Sarah Stroumsa, Andalus and Sefarad: On Philosophy and Its History in Islamic Spain

Adeline Rucquoi
p. 101-104
Référence(s) :

Sarah Stroumsa, Andalus and Sefarad: On Philosophy and Its History in Islamic Spain, Princeton, Princeton University Press (Jews, Christians and Muslims from the Ancient to the Modern World), 2019.

Texte intégral

1Nombreux sont les ouvrages qui traitent de la philosophie médiévale dans la péninsule Ibérique et plus spécialement en al-Andalus, qu’il s’agisse de philosophes musulmans ou de philosophes juifs. Connaissant parfaitement les deux domaines, Sarah Stroumsa, professeur émérite d’études d’arabe à l’université hébraïque de Jérusalem, s’est donné pour but d’étudier, non pas les uns ou les autres, mais les philosophes juifs et musulmans ensemble, afin de dégager les spécificités de l’histoire de la philosophie ibérique par rapport à l’Orient comme au Maghreb.
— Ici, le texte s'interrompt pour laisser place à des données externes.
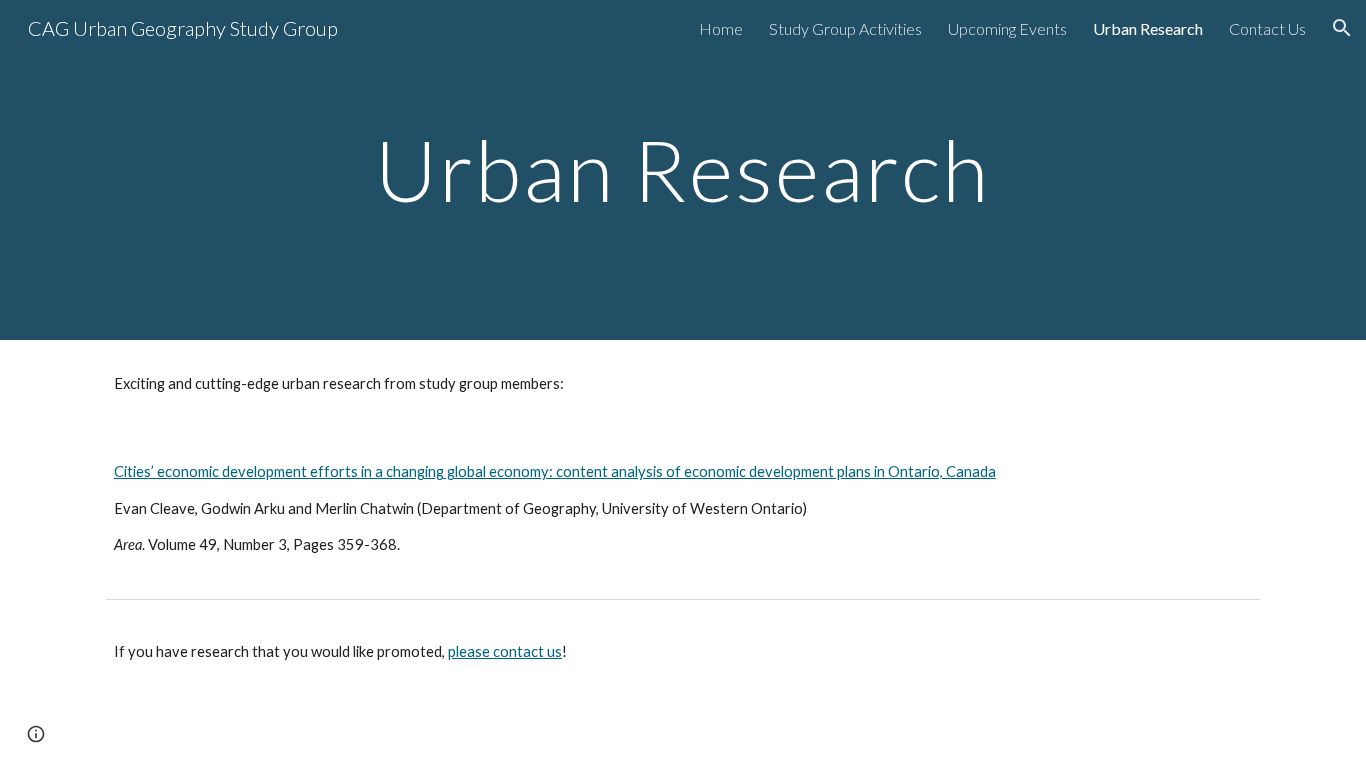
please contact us (505, 651)
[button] (1342, 28)
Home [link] (721, 28)
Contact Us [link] (1267, 28)
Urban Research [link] (1148, 28)
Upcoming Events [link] (1007, 28)
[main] (683, 169)
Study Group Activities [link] (845, 28)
2Le contexte est important dans cet ouvrage et, en introduction, l’auteur explique brièvement ce qu’est al-Andalus, puis exalte la koinē linguistique et philosophique du monde arabo-musulman, les contacts intellectuels entre les membres des trois religions, la « communauté » des philosophes dont le savoir aborde aussi bien la médecine que l’astronomie, le droit ou la théologie, et plaide pour une histoire intellectuelle d’al-Andalus qui soit « intégrative ».

3C’est au x s., à la fin de l’émirat puis sous le califat de Cordoue, lorsque les bibliothèques d’al-Andalus s’enrichissent d’ouvrages importés d’Orient, de  Byzance ou traduits, et malgré des censures qui se traduisent parfois par la destruction de livres précis ou de bibliothèques entières, que commence l’histoire de la philosophie d’al-Andalus. Muhammad ibn ‘Abd Allah ibn Najih ibn Masarra (883-931) y est ici présenté comme un personnage clé, dont la recherche de l’unité divine au moyen de la connaissance influencera d’une façon ou d’une autre la pensée philosophique postérieure jusqu’à la fin du xiie s. La  pensée mystique néoplatonicienne d’Ibn Masarra doit sans doute beaucoup à ses contacts en Égypte avec des philosophes et médecins musulmans et juifs, en particulier avec Isaac Israeli (832-932). Discret, Ibn Masarra ne fut pas importuné, mais après sa mort ses disciples, les masarris, furent persécutés à Cordoue et leurs ouvrages publiquement brûlés en 961.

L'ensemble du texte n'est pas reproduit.